There are several options to do so. For example we can either fill a gap with the next valid observation 'bfill' or with the previous valid ovservation 'ffill'

In [None]:
data['customer_sex'].isnull().values.any()
data['customer_sex']

In [None]:
data['customer_sex'] = data['customer_sex'].fillna(value='Unknown')
data['customer_sex']

### Normalization and Standardization

#### Normalization: Scale values between 0 and 1
Sometimes we want to check if two datapoints are similar to each other. We could do so by comparing the values of each feature for the given datapoints. But what happens if one feature ranges from 0 to 100 and the other from 0.1 to 0.2 ? A difference of 5 in the first feature is not as much as a distance of 0.05 in the second! In order to be able to compare the difference of feature values we should scale them to the same range e.g. between 0 and 1. Then a difference of 0.5 has the same importance - no matter what feature we are looking at.

In [None]:
from sklearn.preprocessing import MinMaxScaler
scaler = MinMaxScaler()
data['valuePerSecondScaled'] = scaler.fit_transform(data[['valuePerSecond']])
data['valuePerSecondScaled'].describe()

In [None]:
sns.displot(data['valuePerSecond'], kind='kde')
plt.xlim(0,2)
plt.title('Unscaled')
sns.displot(data['valuePerSecondScaled'], kind='kde')
plt.xlim(0,2)
plt.ylim(0,10)
plt.title('Normalized')

#### Standardization: Scale with mean of 0 and std of 1
Sometimes scaling between 0 and 1 isn't enough. What if we do not care about the actual value of a feature but more about its deviation from a certain value e.g. the mean value? In this case it makes sense to scale our feature in a way, so that the values have a mean of 0 and a standard deviation of 1. Therefore we can easily see 

In [None]:
from sklearn.preprocessing import StandardScaler
scaler = StandardScaler()
data['scannedLineItemsPerSecondScaled'] = scaler.fit_transform(data[['scannedLineItemsPerSecond']])
data['scannedLineItemsPerSecondScaled'].describe()

In [None]:
sns.displot(data['scannedLineItemsPerSecond'], kind='kde')
plt.xlim(-2,2)
plt.title('Unscaled')
sns.displot(data['scannedLineItemsPerSecondScaled'], kind='kde')
plt.xlim(-2,2)
plt.title('Standardized')

### Dummy Features

We often have to deal with categorial features. In order to be able to work with them, we often have to encode them correctly. There are two approaches for this task:

***One-Hot Encoding***

One-hot encoding means converting each category value into a new column and assigns a 1 or 0 (True/False) value to the column

We apply One-Hot Encoding when:
1. The categorical feature is not ordinal (e.g. a set of countries which is encoded using numbers)
2. The number of categorical features is less so one-hot encoding can be effectively applied

***Label Encoding***

Label encoding is simply converting each value in a column to a number

We apply Label Encoding when:
1. The categorical feature is ordinal (e.g. trust_level 2 is better than trust level 1)
2. The number of categories is quite large as one-hot encoding can lead to high memory consumption 


#### One-Hot Encoding

In [None]:
data['customer_sex']

In [None]:
pd.get_dummies(data['customer_sex'])

#### Label Encoding

In [None]:
data['paymentType']

In [None]:
from sklearn import preprocessing
le = preprocessing.LabelEncoder()
le.fit(data['paymentType'])

In [None]:
# list of labels
le_mapping = dict(zip(le.classes_, le.transform(le.classes_)))
print(le_mapping)

In [None]:
pd.Series(le.transform(data['paymentType']))

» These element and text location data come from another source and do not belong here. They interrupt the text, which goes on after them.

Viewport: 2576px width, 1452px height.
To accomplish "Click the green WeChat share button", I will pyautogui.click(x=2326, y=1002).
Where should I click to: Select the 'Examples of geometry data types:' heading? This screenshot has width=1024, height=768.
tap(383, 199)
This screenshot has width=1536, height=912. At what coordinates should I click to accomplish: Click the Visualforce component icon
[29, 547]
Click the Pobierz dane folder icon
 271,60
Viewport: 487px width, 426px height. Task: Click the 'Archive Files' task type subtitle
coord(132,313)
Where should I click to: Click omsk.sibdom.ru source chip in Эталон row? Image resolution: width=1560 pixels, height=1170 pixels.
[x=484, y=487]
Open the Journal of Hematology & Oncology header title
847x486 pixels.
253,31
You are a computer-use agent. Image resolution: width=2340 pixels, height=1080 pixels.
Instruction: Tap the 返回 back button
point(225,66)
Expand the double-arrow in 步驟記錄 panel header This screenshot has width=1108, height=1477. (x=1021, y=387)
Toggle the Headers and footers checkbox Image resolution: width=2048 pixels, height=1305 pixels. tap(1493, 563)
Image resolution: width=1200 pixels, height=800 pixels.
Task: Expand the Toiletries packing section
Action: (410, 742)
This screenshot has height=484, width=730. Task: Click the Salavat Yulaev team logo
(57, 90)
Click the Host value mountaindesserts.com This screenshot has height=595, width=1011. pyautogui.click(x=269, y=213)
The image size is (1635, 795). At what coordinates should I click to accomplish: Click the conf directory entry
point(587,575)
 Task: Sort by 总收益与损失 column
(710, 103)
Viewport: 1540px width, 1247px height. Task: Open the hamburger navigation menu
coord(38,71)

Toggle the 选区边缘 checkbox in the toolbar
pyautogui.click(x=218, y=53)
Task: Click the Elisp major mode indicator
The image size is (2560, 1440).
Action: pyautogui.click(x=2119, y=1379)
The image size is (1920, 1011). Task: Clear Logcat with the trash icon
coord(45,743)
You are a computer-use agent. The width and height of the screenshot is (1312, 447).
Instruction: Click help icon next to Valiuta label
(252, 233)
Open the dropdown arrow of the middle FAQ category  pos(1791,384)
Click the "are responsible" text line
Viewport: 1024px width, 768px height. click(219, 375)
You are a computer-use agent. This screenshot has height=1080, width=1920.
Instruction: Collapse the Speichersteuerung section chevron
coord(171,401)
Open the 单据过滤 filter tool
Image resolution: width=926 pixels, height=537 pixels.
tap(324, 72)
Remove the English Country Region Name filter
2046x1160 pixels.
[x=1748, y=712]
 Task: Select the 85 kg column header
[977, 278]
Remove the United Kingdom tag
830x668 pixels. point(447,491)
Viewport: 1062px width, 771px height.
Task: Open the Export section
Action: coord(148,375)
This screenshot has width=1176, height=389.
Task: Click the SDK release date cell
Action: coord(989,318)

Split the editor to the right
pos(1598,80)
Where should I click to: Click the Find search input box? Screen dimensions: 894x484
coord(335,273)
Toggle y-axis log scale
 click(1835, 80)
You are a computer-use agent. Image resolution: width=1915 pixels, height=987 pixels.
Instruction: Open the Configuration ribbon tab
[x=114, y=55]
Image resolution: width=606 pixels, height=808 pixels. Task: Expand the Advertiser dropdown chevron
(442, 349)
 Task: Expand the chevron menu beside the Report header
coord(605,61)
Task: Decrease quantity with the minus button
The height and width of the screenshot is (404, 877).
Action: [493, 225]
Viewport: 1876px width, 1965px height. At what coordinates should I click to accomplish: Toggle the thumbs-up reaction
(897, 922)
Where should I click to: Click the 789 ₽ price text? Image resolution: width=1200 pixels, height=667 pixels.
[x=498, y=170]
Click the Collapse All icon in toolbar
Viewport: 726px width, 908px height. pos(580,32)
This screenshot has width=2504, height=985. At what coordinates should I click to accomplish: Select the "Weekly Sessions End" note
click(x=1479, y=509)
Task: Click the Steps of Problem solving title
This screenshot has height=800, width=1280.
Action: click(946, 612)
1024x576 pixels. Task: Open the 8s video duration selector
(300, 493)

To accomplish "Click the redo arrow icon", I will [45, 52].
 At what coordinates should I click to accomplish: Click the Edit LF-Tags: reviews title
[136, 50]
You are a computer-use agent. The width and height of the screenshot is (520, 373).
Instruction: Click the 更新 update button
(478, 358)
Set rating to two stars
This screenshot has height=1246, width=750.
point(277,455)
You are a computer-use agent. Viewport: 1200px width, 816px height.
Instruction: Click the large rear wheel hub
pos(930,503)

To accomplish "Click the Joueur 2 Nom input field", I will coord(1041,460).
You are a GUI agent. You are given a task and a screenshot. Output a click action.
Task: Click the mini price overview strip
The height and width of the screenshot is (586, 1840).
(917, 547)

### Now you: Preprocessing
1) Encode the feature storeLocation with a suitable encoding Method

2) perform a Normalization for the feature grandTotal. Save the calculated feature as grandTotalScaled.

In [None]:
# 1) solution


In [None]:
# 2) solution

That's it for today! In the next session we will learn how to train our first machine learning models. Don't worry if you missed some things today. We will hand you the solutions at the end of the second sessions.